Hypothyroidism or hyperthyroidism and diabetes mellitus when poorly controlled are associated with increased miscarriage.
- Cervical incompetence
- Congenital malformation of the uterus
- Uterine fibroids
- Intrauterine adhesions interfere with implantation and fetal growth
Transplacental fetal infections such as viral, parasitic, bacteria may occur and lead to fetal losses.
- Maternal age
- Direct trauma on the abdominal wall by a direct blow
- Exposure to radiation or toxic agents in excess amount
- Blood group incompatibility includes ABO and Rh incompatibility
- Premature rupture of the membranes also leads to abortion
- Severe anaemia
- Lifestyle factors such as substance use (smoking, drinking alcohol, or using illegal drugs)
- Interference with the circulation in the umbilical cord by knots, twists may cause the death of the foetus
- Faulty placental formation
- Blighted ovum (ovum without an embryo)
- Maternal illnesses such as respiratory diseases, kidney diseases, heart failure, hypertension
- Immunological factors may include autoimmune diseases like lupus.

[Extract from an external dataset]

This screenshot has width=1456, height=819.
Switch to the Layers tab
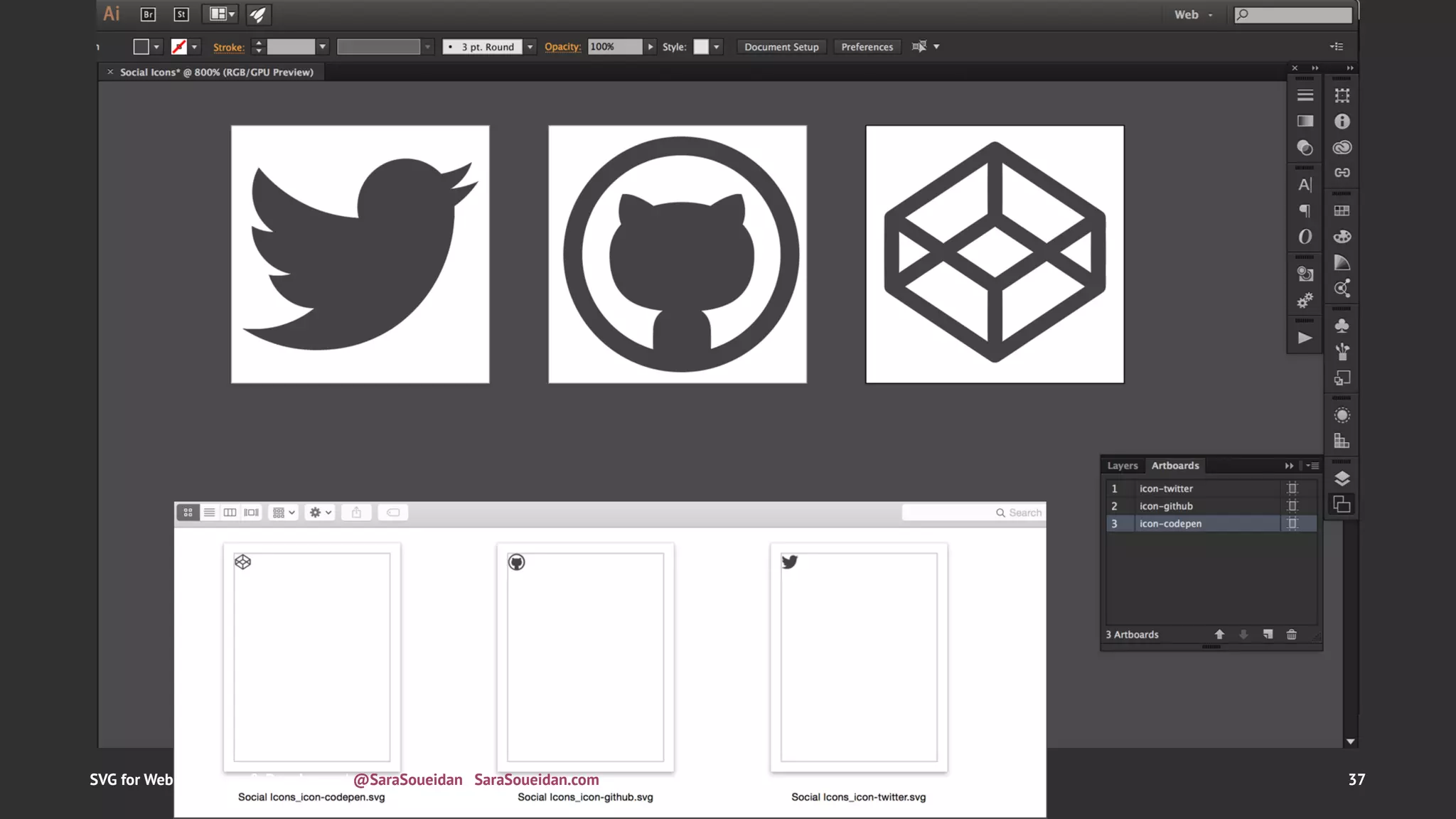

Symptoms of spontaneous miscarriage may include-
- Vaginal bleeding
- Bleeding may range from light to heavy
- Mild backache
- Cramps and pain in the lower abdomen
If you experience any of these symptoms, consult your healthcare provider immediately.
Your healthcare provider may perform a pelvic examination by using a speculum and ultrasound to confirm the miscarriage. Other tests may include a blood test for ABO and Rh grouping, complete blood count and urine for an immunological test of pregnancy.
After the confirmation of the diagnosis, if you have only threatened bleeding but have not passed any mass per vagina then a doctor may advise bed rest for some days until bleeding stops. Along with bed rest, your doctor may prescribe progesterone hormone for the continuation of pregnancy. Thereafter, you can resume your daily routine activities but be cautious against strenuous work.
If the miscarriage is complete and the uterus is clear, then no further treatment is usually required. But sometimes, if the uterus is not completely emptied then excessive bleeding should be controlled by administering methergine and IV fluids are started. Dilatation and evacuation (D&E) followed by curettage is performed to remove any remaining tissue from the uterus. Your menstrual period will usually resume in about 4 to 6 weeks.
About 87% of women who have miscarriages have subsequent normal pregnancies and births. There are chances of occurrence of recurrent miscarriage in about 1% of cases. Usually, miscarriage only occurs when there is a problem in the conceptus.
When you are planning to have another pregnancy after a miscarriage then you need to talk to your healthcare provider. Usually, you can plan for another pregnancy when you feel mentally and physically ready. Your doctor may provide treatment for your medical illness to improve pregnancy outcomes. Your doctor may also prescribe progesterone hormone required for implantation and placentation for a successful pregnancy.
In the above post, we have discussed miscarriage, its causes, symptoms, diagnosis and treatment. Miscarriage is the unexpected pregnancy loss before the period of viability. It is caused by various factors such as chromosomal abnormalities, infections, immunological disorders, environmental factors, etc. To prevent further pregnancy losses, the cause has to be determined and treatment is initiated.